(WORKING DATA)
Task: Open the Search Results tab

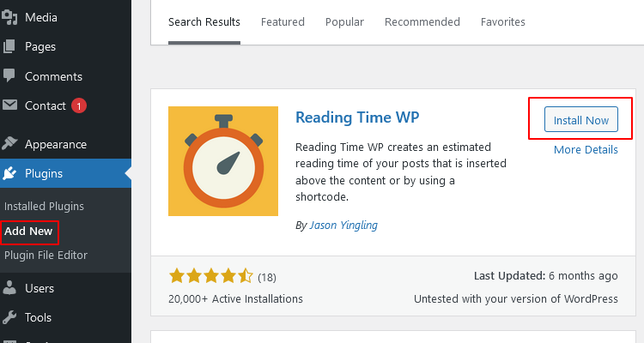Action: 204,21
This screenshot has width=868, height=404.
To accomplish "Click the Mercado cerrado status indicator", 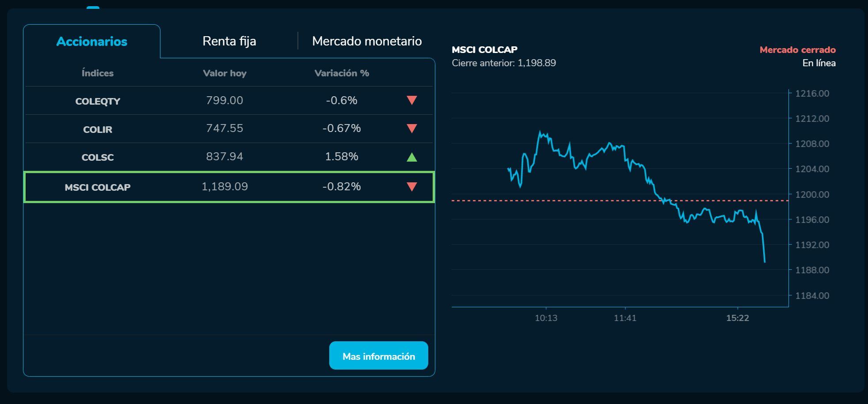I will [797, 50].
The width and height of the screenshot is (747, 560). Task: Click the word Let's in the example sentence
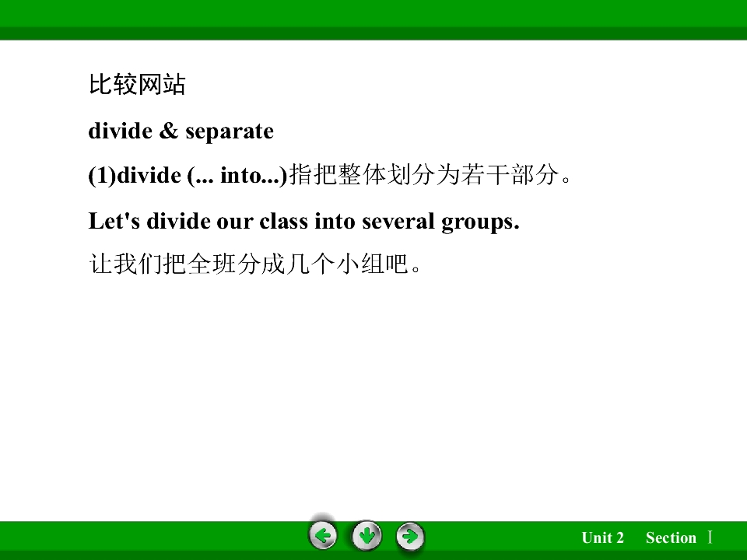click(114, 221)
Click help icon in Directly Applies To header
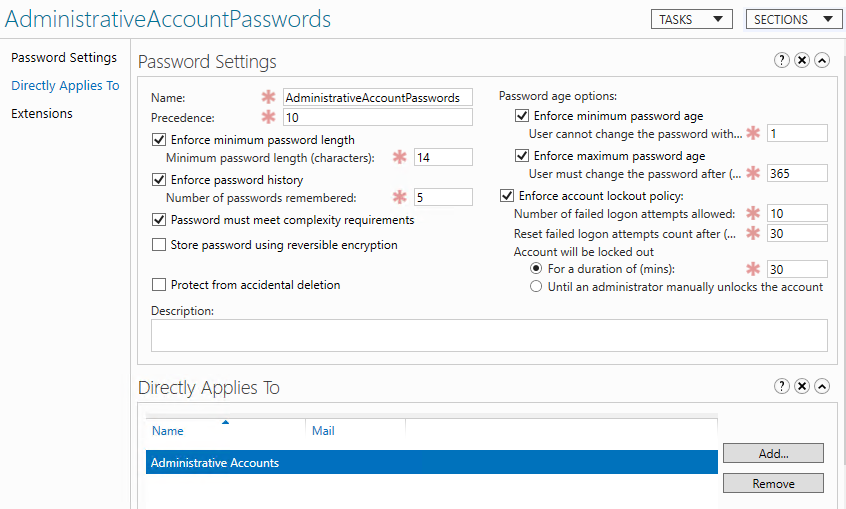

(WHAT NEEDS TO BE DONE) What is needed is every line from the one with "The width and" to the final line of the listing above, set down exactly and with the pictures left out.

(SOLVED PROBLEM)
The width and height of the screenshot is (747, 560). Task: Click the word Let's in the example sentence
click(114, 221)
Click help icon in Directly Applies To header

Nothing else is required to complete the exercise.